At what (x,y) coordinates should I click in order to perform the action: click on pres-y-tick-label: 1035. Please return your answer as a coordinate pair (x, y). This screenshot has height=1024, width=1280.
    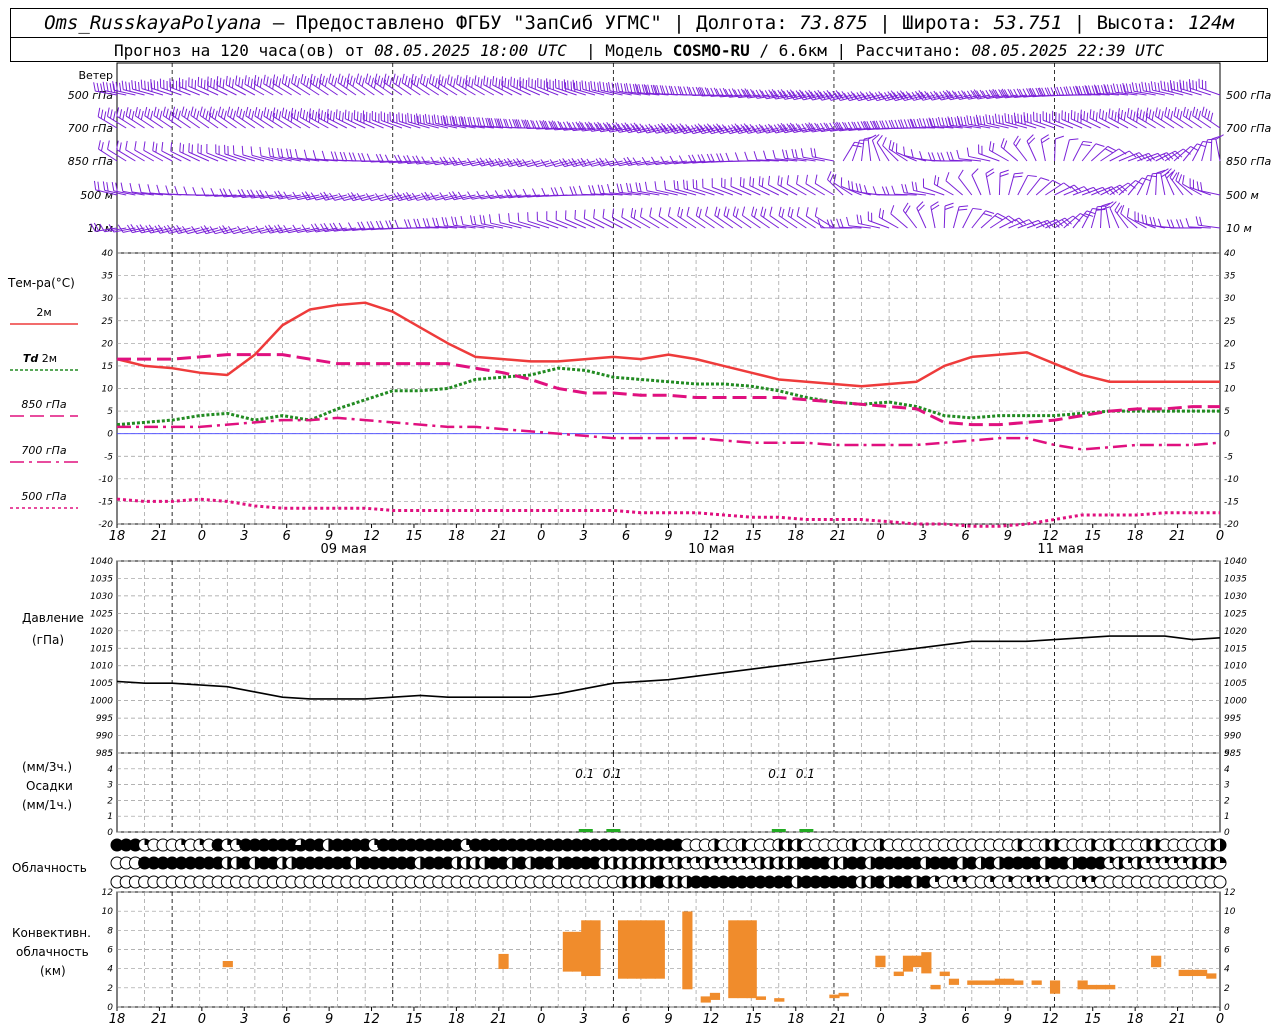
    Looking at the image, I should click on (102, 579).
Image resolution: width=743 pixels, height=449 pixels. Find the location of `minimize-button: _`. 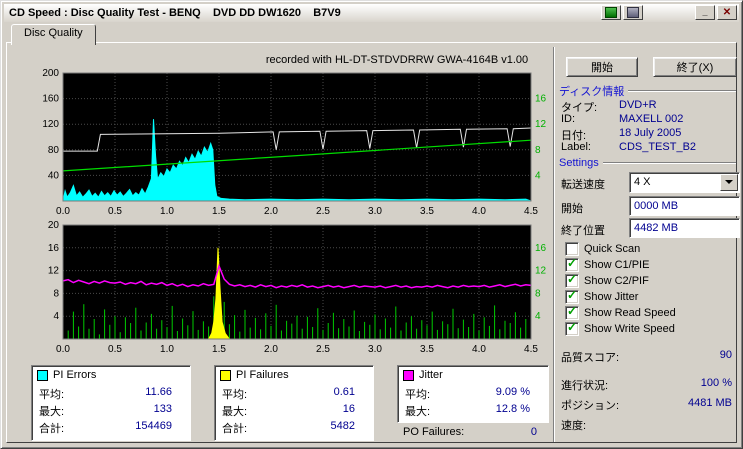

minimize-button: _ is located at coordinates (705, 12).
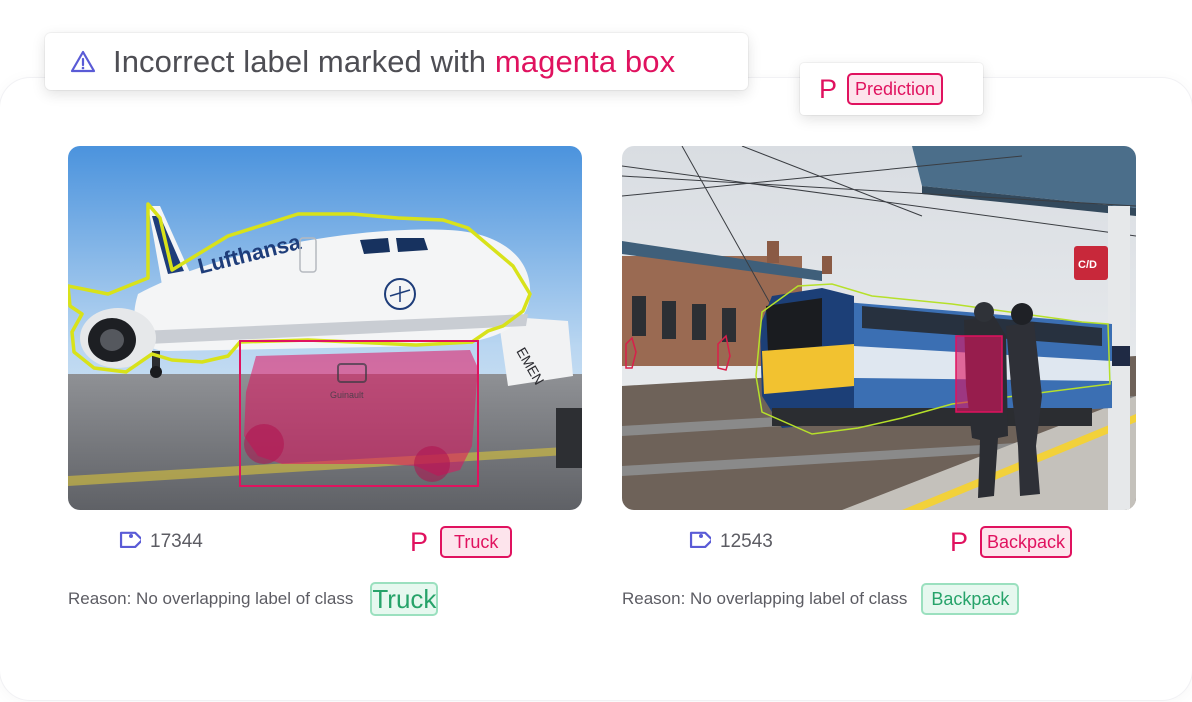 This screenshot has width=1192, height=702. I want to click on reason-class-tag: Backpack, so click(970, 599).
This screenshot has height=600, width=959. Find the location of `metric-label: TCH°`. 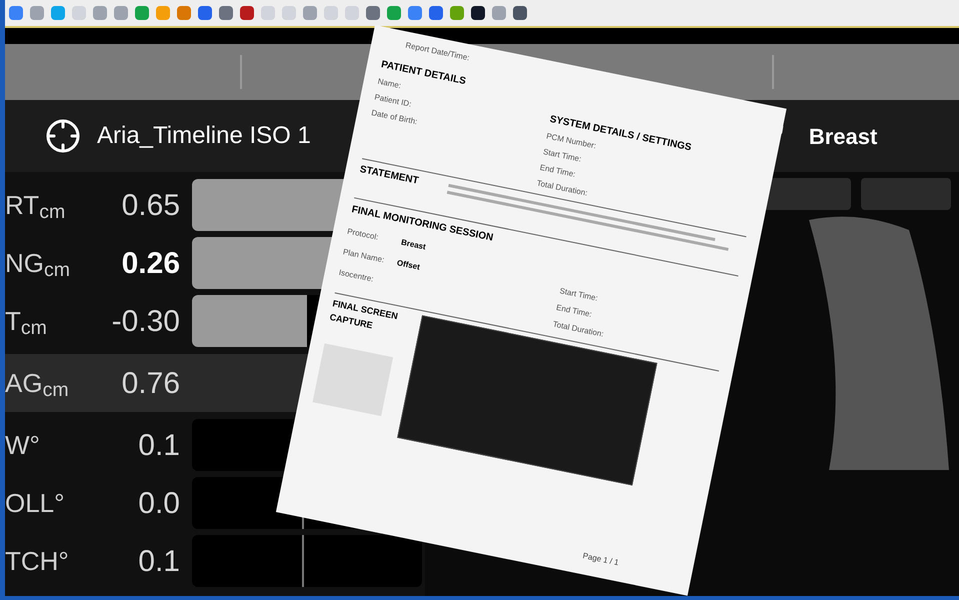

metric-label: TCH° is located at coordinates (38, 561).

* * *

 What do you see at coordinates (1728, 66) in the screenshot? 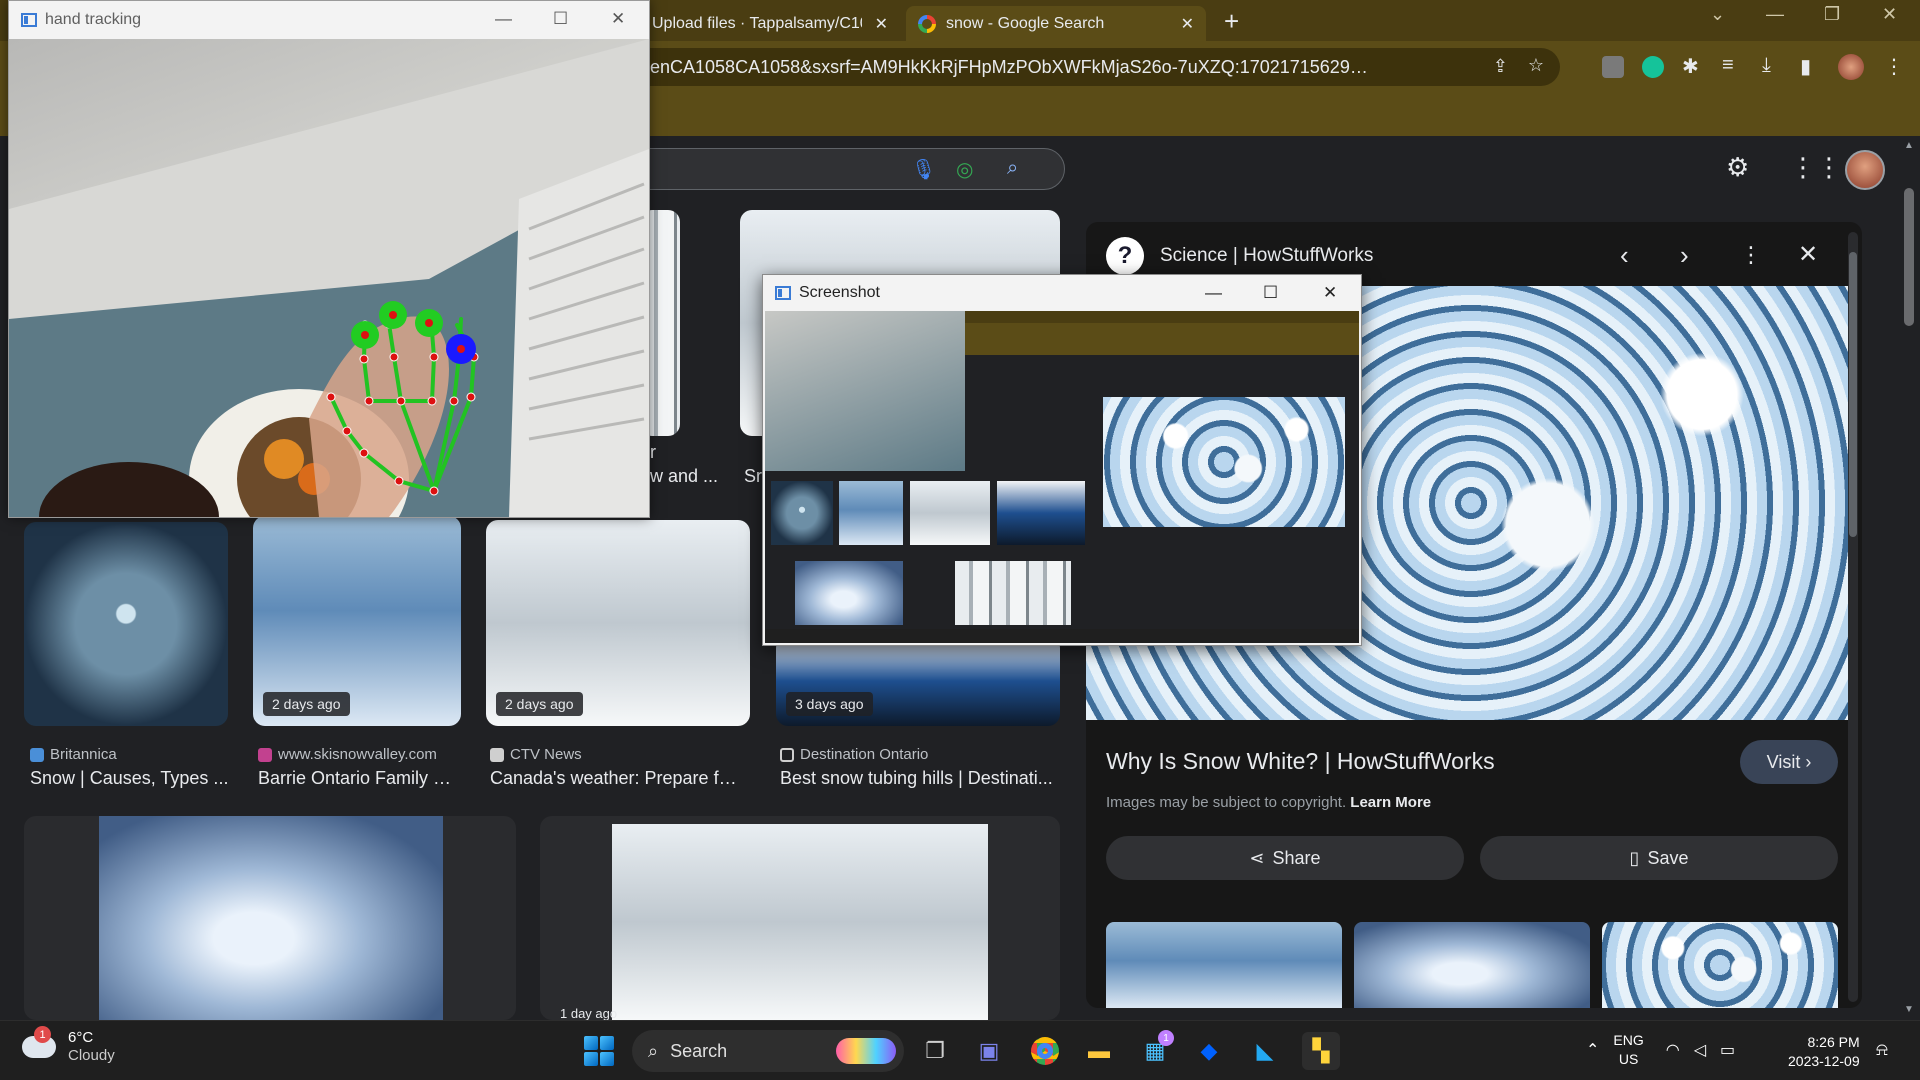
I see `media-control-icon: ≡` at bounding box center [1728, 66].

...

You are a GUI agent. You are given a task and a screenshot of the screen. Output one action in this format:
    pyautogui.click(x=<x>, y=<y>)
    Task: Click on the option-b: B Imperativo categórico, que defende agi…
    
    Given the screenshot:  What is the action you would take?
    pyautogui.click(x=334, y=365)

> _WHAT THE TASK REQUIRES_: Write out again the lines from the one containing "This screenshot has height=600, width=959." through the one containing "metric-label: TCH° is", keeping every character the same and leaving out the picture.

> _TASK OUTPUT_:
This screenshot has height=600, width=959. Find the location of `metric-label: TCH°`. 

metric-label: TCH° is located at coordinates (38, 561).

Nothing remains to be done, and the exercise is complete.